Angaben übertrieben

Batterie-Produktion für E-Autos: Falsche Zahlen zu Energieverbrauch

14.06.2022, 12:07 (CEST), letztes Update: 14.06.2022, 12:13 (CEST)

Bei der Herstellung von Elektroautos wird mehr Energie verbraucht als bei der von Verbrennern. Im Netz kursieren allerdings aberwitzige Zahlen dazu.

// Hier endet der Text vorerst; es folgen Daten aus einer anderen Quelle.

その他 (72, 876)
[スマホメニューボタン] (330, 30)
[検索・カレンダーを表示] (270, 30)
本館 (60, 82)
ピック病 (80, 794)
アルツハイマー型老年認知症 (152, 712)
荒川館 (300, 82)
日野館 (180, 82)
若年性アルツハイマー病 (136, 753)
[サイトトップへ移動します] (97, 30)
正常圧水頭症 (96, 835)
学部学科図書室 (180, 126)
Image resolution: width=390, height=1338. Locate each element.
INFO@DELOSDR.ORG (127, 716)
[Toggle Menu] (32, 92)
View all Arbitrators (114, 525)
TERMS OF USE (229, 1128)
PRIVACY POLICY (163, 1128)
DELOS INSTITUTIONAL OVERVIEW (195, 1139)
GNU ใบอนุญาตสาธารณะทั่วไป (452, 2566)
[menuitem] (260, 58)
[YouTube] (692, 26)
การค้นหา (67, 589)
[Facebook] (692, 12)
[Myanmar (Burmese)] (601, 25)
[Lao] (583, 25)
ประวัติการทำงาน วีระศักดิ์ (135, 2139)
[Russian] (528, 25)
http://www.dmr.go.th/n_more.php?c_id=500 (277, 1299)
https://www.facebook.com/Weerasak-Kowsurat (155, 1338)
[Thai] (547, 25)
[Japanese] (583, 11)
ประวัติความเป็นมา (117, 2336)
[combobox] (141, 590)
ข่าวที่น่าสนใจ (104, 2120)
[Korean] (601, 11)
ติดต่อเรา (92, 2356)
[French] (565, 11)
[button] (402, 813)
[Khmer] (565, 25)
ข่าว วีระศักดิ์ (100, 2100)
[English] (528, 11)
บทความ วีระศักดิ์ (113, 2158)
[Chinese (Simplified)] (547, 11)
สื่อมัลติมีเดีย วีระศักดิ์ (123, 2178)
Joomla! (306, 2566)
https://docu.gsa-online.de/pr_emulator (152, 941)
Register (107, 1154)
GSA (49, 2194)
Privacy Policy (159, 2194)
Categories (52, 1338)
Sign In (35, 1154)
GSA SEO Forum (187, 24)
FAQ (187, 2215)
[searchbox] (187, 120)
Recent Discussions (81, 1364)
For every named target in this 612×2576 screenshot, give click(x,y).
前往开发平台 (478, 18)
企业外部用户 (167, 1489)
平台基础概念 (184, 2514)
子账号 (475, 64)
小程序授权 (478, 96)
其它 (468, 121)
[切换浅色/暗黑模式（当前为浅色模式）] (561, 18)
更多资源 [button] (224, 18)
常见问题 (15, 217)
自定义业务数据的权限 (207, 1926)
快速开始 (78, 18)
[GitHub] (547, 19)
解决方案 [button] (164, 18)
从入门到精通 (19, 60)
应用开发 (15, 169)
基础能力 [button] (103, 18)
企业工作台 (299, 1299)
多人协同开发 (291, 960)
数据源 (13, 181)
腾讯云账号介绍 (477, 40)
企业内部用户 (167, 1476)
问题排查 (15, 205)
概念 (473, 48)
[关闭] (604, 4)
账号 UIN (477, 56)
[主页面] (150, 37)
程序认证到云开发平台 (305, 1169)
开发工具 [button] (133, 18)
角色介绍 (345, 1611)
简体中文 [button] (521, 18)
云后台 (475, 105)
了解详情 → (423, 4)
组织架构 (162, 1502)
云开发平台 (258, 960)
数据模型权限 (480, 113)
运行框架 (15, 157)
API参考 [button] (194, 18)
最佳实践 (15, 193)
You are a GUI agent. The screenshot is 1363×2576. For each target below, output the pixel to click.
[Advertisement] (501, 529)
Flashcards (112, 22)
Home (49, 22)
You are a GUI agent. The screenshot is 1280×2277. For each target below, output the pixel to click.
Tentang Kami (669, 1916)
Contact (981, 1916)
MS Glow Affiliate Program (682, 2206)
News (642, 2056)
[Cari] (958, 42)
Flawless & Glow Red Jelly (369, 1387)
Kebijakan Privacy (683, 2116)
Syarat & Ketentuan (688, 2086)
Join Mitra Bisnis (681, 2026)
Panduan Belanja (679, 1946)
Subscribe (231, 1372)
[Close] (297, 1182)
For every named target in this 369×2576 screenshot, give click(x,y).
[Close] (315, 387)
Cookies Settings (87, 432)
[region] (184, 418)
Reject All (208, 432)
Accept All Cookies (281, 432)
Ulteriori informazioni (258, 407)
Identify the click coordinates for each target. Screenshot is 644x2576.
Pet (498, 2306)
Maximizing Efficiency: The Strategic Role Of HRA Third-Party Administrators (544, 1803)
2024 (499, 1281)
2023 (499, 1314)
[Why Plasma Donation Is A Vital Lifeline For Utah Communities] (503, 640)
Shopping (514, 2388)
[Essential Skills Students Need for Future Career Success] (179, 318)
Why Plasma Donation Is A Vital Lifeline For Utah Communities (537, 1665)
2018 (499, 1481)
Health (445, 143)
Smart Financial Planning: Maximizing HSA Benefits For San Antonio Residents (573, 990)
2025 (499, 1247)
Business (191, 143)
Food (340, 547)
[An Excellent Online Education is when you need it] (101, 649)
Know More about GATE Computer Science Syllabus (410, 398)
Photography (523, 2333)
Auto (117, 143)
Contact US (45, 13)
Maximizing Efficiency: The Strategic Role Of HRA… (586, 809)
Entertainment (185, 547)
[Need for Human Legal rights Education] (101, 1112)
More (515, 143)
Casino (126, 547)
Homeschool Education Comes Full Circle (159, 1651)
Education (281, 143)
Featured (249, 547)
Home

Elektroautos sind leise und emissionsarm. Doch sie haben nicht nur Befürworter. Ein beliebtes Argument gegen E-Autos ist der Umweltaspekt bei der Herstellung: Dabei wird mehr Energie verbraucht als bei der von Verbrennern. Ein Posting will angeblich Zahlen dafür liefern: So soll für die Produktion einer einzelnen Tesla-Batterie eine halbe Million Pfund an Erdreich bewegt werden müssen. Die dafür benötigten Fahrzeuge verbrauchten angeblich Unmengen an Sprit. Doch die Angaben sind übertrieben.

Bewertung

Die im Posting genannten Zahlen sind viel zu hoch angesetzt. Weiters verbaut Tesla in seinen Fahrzeugen Batterien mit unterschiedlicher Zusammensetzung. Zudem ist das abgebildete Fahrzeug nicht das erwähnte Modell.

Fakten

Der Text im Sharepic ist augenscheinlich aus dem Englischen übersetzt. Weder wird der Kraftstoffverbrauch in deutschsprachigen Ländern in Gallonen angegeben, noch sind hierzulande Gewichtsangaben in Pfund üblich. Es existieren allerdings auch Versionen des Sharepics mit metrischen Maßeinheiten.

Die angeblichen 1800 Gallonen Kraftstoff pro 12-Stunden-Schicht entsprechen 8183 Litern. Dieser Wert ist allerdings viel zu hoch gegriffen. Auf dpa-Anfrage verortete ein Caterpillar-Sprecher den Verbrauch auf unter 2300 Liter in zwölf Stunden – das sind nur etwa 28 Prozent behaupteten Verbrauchs.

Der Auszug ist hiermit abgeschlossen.